Brief –
From the entries below, return every line that includes the word "chevron".
━━━━━ Data supplied ━━━━━
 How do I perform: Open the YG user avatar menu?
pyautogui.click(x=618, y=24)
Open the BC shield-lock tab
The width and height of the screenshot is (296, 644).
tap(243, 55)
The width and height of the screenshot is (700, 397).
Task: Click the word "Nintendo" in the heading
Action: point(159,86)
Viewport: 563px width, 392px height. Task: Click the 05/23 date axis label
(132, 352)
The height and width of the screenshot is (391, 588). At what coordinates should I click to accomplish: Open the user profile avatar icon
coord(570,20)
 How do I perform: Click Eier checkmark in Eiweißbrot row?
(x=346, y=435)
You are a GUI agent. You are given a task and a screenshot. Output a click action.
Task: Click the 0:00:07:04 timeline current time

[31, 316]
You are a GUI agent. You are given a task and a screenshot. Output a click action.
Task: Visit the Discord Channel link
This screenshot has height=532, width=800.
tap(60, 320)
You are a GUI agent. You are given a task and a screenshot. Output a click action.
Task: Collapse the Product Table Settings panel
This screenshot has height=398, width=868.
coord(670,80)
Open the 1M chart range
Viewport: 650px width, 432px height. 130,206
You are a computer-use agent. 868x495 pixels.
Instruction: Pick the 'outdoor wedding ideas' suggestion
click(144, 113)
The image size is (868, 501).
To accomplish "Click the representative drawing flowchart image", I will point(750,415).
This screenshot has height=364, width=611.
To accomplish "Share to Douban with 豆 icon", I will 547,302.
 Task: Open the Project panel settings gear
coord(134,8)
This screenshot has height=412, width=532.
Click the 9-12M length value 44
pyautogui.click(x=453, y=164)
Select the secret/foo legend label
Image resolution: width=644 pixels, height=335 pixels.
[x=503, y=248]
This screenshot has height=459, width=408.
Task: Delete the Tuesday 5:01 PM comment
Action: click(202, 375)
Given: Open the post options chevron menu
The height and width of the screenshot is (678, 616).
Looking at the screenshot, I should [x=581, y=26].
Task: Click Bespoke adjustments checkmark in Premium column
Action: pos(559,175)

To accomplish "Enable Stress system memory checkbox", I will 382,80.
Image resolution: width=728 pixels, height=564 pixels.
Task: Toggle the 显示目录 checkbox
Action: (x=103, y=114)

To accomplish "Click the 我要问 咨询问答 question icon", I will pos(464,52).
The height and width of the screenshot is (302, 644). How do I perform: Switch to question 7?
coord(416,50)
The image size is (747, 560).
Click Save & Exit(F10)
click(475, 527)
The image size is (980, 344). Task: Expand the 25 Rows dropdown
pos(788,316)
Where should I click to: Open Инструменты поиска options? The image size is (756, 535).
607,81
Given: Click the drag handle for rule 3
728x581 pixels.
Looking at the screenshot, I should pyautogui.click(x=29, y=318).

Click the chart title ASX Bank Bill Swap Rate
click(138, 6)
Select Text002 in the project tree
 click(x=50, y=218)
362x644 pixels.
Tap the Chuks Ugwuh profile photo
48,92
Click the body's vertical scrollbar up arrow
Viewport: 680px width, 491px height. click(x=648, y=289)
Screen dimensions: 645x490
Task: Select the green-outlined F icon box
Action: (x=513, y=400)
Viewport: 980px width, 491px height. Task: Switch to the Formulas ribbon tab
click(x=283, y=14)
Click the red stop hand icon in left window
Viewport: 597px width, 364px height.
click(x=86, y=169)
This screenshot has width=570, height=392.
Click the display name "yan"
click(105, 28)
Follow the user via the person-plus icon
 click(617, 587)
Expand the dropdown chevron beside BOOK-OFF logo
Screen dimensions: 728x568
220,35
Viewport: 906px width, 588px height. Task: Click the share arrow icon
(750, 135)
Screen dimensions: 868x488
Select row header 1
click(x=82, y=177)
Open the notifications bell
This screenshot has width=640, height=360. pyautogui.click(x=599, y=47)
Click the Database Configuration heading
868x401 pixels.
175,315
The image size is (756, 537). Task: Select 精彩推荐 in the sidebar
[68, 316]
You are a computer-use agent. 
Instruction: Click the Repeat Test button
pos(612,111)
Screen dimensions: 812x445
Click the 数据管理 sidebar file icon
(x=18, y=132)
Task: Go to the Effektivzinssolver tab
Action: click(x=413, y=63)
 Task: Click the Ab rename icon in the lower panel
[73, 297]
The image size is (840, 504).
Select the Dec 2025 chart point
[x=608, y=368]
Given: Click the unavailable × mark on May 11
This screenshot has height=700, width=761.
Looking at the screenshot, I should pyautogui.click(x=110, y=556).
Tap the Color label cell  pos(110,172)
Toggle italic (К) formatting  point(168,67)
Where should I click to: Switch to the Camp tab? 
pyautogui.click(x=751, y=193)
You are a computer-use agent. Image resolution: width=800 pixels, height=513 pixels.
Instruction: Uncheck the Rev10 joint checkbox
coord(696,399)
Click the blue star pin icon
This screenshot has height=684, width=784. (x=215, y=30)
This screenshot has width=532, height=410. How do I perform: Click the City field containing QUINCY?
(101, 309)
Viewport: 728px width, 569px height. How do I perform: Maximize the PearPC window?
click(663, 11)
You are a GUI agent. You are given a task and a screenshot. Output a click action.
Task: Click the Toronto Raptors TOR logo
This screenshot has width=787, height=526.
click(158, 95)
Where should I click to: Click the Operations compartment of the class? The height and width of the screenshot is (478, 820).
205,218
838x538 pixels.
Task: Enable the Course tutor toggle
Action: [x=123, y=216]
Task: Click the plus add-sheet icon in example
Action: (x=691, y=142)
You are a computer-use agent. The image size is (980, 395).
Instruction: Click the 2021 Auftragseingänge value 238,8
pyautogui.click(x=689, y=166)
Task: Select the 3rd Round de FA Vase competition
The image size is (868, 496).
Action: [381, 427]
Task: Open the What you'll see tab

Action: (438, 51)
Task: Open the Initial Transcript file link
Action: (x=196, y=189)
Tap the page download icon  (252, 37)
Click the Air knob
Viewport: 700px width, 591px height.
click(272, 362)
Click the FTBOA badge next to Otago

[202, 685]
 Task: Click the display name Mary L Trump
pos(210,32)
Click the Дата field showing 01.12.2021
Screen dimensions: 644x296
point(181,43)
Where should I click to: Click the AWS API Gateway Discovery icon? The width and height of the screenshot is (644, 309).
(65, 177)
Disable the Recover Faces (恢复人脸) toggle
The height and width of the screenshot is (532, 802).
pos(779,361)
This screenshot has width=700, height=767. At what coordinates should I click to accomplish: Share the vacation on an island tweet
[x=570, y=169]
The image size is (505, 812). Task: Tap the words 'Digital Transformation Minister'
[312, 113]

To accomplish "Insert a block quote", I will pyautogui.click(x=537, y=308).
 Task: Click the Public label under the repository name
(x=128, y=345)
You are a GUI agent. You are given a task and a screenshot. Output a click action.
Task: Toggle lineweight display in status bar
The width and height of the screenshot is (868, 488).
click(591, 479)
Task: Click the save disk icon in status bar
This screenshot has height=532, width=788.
━━━━━
Exercise output –
Given: Open the post options chevron menu
Expand the dropdown chevron beside BOOK-OFF logo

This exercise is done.